Give the number of lines in the data below where the word "computer" appears, and nothing besides.

(Records excerpted from a collection)
* * *

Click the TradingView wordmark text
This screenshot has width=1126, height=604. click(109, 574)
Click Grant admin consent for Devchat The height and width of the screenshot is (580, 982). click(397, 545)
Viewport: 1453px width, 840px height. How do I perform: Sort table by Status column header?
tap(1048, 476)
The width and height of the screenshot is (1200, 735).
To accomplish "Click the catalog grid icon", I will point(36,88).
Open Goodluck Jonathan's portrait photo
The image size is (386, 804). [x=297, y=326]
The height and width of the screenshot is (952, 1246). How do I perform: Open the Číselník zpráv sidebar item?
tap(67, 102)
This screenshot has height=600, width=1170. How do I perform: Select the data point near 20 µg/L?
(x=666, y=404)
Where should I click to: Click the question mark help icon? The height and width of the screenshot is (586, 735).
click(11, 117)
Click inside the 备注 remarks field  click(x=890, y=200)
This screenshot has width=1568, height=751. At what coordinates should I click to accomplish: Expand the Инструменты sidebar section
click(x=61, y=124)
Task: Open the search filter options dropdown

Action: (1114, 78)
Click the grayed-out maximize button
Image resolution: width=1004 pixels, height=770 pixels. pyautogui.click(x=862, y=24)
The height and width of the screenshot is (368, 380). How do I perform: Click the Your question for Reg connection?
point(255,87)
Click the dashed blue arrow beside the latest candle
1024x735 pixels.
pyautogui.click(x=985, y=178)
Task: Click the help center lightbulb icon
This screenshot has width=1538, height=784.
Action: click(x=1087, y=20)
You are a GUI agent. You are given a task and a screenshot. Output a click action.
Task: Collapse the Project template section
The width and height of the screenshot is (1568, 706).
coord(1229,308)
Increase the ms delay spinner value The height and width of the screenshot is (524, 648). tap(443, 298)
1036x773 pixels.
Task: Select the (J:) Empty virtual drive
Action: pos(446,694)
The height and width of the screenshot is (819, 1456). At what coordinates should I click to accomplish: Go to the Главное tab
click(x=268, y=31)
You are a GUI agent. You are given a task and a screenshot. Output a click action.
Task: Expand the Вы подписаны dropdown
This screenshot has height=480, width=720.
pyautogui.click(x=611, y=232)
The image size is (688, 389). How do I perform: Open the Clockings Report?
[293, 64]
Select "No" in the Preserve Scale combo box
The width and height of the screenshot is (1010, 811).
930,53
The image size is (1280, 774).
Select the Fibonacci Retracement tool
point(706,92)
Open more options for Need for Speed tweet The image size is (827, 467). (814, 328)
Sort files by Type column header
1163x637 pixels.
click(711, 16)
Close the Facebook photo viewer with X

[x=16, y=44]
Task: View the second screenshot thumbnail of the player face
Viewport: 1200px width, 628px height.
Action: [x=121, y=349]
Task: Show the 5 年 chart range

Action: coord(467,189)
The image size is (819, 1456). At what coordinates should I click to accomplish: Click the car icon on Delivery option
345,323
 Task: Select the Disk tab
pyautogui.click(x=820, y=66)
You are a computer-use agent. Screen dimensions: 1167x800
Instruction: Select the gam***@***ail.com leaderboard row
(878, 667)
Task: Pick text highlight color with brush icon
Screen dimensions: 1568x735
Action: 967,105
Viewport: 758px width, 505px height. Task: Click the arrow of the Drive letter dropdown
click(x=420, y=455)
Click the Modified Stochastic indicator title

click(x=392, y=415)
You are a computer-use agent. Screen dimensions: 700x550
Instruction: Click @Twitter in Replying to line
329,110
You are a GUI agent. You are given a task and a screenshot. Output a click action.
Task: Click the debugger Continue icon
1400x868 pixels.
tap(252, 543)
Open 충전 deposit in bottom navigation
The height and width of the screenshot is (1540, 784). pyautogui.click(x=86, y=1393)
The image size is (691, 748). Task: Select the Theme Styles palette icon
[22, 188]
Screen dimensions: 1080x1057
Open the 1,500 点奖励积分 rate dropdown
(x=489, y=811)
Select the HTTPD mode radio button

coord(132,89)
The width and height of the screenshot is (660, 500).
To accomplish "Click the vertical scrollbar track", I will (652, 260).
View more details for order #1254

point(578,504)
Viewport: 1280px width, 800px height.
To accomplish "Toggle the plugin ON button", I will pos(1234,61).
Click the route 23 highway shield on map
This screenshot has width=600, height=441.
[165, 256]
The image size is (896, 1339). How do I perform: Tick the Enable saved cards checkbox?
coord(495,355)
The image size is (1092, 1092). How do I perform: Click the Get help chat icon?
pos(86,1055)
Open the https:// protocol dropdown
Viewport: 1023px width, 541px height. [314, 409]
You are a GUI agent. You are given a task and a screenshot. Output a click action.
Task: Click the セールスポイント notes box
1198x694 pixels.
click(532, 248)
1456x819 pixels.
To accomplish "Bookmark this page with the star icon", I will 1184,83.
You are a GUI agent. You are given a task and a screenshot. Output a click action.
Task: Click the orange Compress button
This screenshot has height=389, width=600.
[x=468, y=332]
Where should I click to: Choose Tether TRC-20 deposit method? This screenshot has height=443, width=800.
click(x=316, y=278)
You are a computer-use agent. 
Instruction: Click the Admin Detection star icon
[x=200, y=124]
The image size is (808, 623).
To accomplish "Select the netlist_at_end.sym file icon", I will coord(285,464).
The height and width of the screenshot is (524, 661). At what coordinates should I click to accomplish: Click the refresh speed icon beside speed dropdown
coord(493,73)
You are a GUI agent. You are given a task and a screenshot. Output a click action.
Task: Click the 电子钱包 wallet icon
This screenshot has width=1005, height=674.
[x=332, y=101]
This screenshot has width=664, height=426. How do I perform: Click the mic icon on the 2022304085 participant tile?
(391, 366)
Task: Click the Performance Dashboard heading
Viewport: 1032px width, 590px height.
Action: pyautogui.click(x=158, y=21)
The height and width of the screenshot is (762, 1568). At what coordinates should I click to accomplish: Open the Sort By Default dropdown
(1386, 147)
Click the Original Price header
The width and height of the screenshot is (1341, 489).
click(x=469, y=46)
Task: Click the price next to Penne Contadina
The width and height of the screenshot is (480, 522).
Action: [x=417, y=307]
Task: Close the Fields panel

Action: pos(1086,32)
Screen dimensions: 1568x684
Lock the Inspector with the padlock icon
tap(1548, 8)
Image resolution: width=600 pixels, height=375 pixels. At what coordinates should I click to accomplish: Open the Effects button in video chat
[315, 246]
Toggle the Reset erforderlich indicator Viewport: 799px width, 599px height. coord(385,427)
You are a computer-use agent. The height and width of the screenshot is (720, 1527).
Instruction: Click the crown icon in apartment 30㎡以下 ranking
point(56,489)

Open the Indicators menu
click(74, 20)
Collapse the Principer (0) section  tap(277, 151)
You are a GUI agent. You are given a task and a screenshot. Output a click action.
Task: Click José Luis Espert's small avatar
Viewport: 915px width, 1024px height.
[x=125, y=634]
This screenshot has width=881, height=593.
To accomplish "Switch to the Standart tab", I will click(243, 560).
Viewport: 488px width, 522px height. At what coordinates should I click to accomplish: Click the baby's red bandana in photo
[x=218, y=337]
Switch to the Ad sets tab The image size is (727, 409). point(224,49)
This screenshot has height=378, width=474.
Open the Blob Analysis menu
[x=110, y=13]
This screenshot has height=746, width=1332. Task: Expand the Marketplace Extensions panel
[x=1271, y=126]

* * *

• _RESULT FOR THIS EXERCISE_: 4